SOEN 387        Web-Based Enterprise Application Design (3 credits)
Prerequisite: COMP 353 previously or concurrently; COMP 354 or SOEN 341; SOEN 287. Hypertext Transfer Protocol (HTTP), web mark-up languages and encodings. Document Object Models (DOM). Client/server and layered architectures for Web-based Enterprise Applications (WEA). Presentation, Domain and Data Source design patterns. Client-side programming. Java servlets and Java Server Pages. Authentication, security and transaction processing. Lectures: three hours per week. Tutorial: one hour per week.

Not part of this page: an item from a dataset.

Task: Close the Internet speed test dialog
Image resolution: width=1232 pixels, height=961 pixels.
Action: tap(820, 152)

SOEN 390        Software Engineering Team Design Project (3.5 credits)
Prerequisite: SOEN 344 and 357 previously or concurrently. Students work in teams to design and implement a software project from requirements provided by the coordinator. Each team will demonstrate the software and prepare adequate documentation for it. In addition, each student will write an individual report. Lectures: two hours per week. Tutorial: one hour per week. Laboratory: three hours per week.

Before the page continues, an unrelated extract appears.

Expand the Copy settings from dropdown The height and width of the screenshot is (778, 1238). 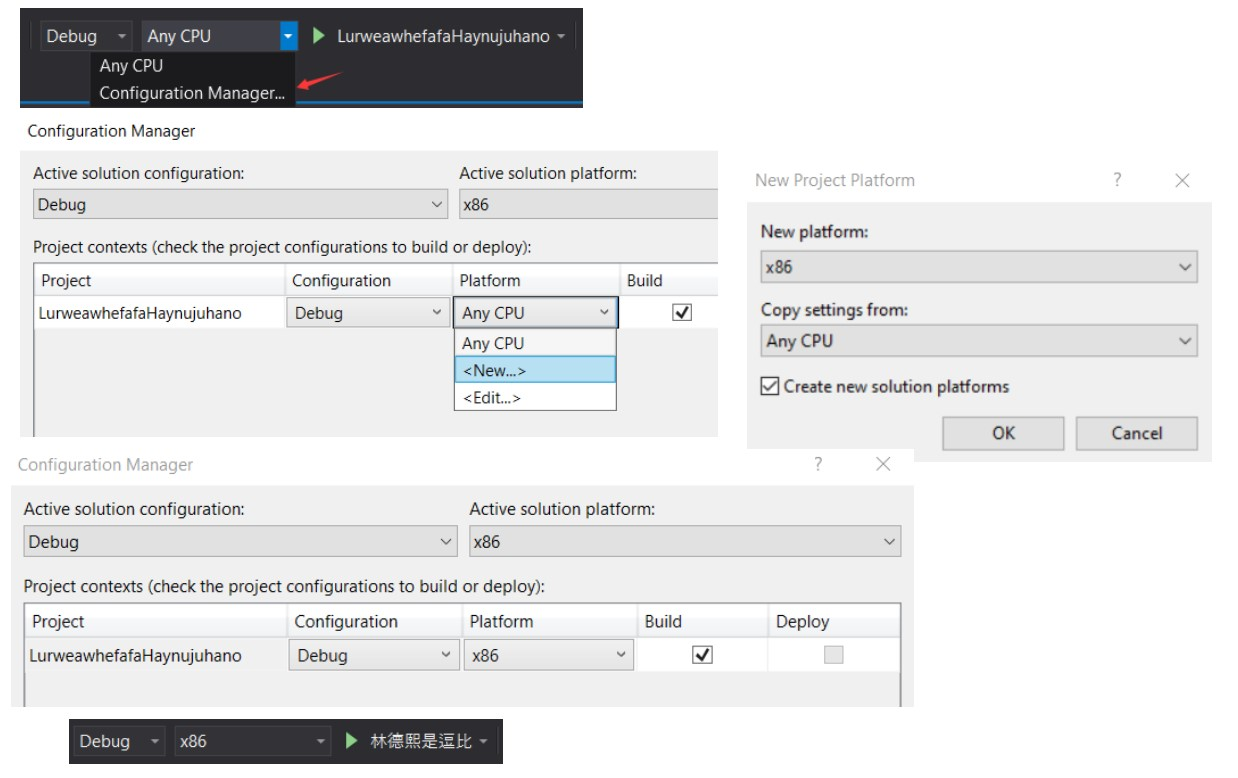1185,341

SOEN 422        Embedded Systems and Software (4 credits)
Prerequisite: COMP 346. Characteristics of embedded systems. Microcontroller architectures and their software. Development environments. Operating system configuration. Interprocessor and remote communication. Interface, timer and interrupt configu-
ration. Control of physical systems. Design, implementation and testing of integrated systems. Advanced topics. Lectures: three hours per week. Tutorial one hour per week. Laboratory: two hours per week.
NOTE: Students who have received credit for COEN 421 may not take this course for credit.

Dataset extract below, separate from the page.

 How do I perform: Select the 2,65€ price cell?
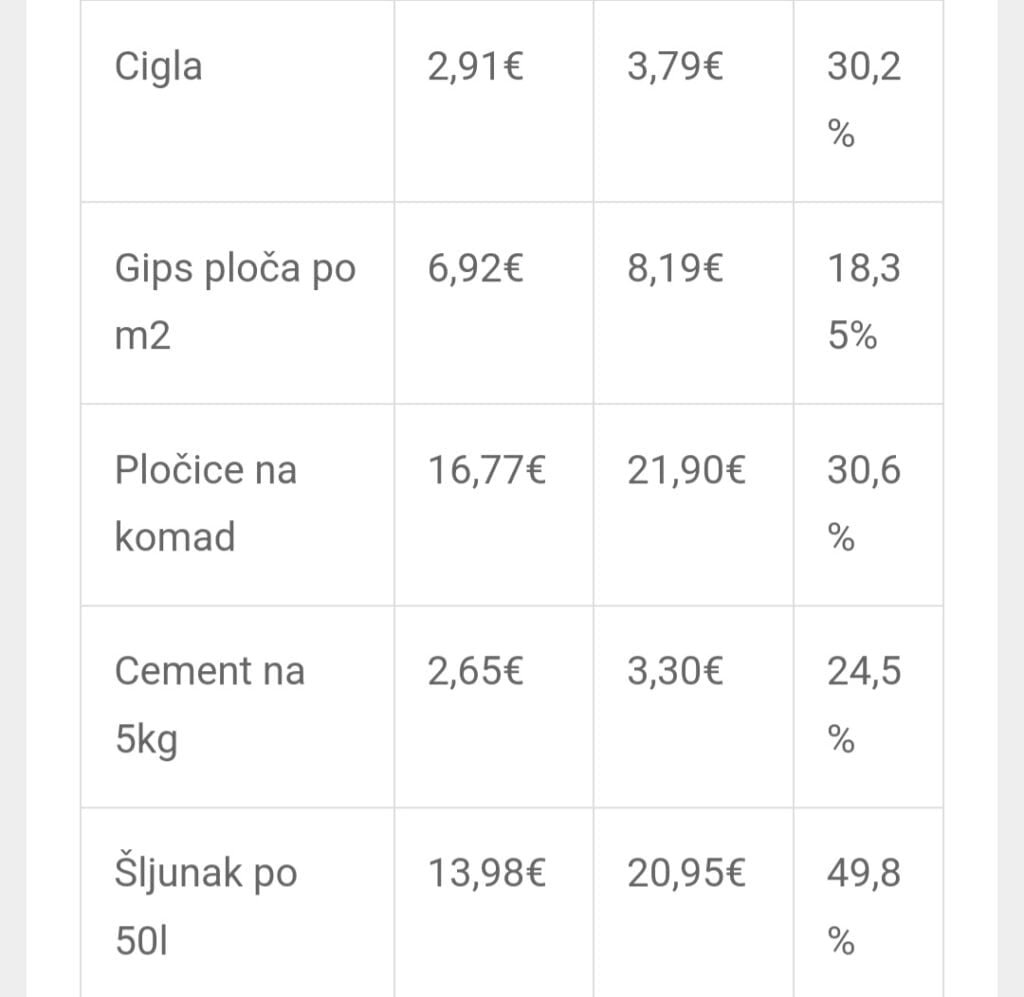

SOEN 423        Distributed Systems (4 credits)
Prerequisite: COMP 346. Principles of distributed computing: scalability, transparency, concurrency, consistency, fault tolerance, high availability. Client-server interaction technologies: interprocess communication, sockets, group communication, remote procedure call, remote method invocation, object request broker, CORBA, web services. Server design techniques: process replication, fault tolerance through passive replication, high availability through active replication, coordination and agreement, transactions and concurrency control. Lectures: three hours per week. Tutorial one hour per week. Laboratory: two hours per week.

SOEN 448        Management of Evolving Systems (3 credits)
Prerequisite: SOEN 342, 343, 344. Software maintenance: corrective; perfective; and adaptive. Software reuse; construction of reusable software. Techniques for reverse engineering and re-engineering software. Software development as “growing” software. Long-term evolution of software systems. Legacy systems. Lectures: three hours per week.

SOEN 449        Component Engineering (3 credits)
Prerequisite: SOEN 344. Review of high-level language concepts and abstraction mechanisms. Programming with functional and logical languages. Typed vs. untyped languages. The use of scripting languages and other language-based techniques to assemble systems from high-level components. Lectures: three hours per week.

SOEN 487        Web Services and Applications (4 credits)
Prerequisite: SOEN 387 previously or concurrently. Analysis and design of web services and applications. Advanced architectures for the design, deployment, and testing of large multi-server web services and applications. Service Oriented Architecture (SOA). Electronic Commerce. Security. Load balancing. Stress testing. Lectures: three hours per week. Tutorial: one hour per week. Laboratory: two hours per week.

SOEN 490        Capstone Software Engineering Design Project (4 credits)
Prerequisite: SOEN 390. Students work in teams of at least four members to construct a significant software application. The class meets at regular intervals. Team members will give a presentation of their contribution to the project. Lectures: one hour per week. Laboratory: two hours per week. Two terms.

SOEN 491        Software Engineering Project (1 credit)
Prerequisite: Permission of the undergraduate program director. Theoretical or practical project in an advanced topic in software engineering.

SOEN 498        Topics in Software Engineering (3 credits)
Prerequisite: Permission of the Department. This course may be offered in a given year upon the authorization of the Department. The content may vary from offering to offering and will be chosen to complement the available elective courses. Lectures: three hours per week.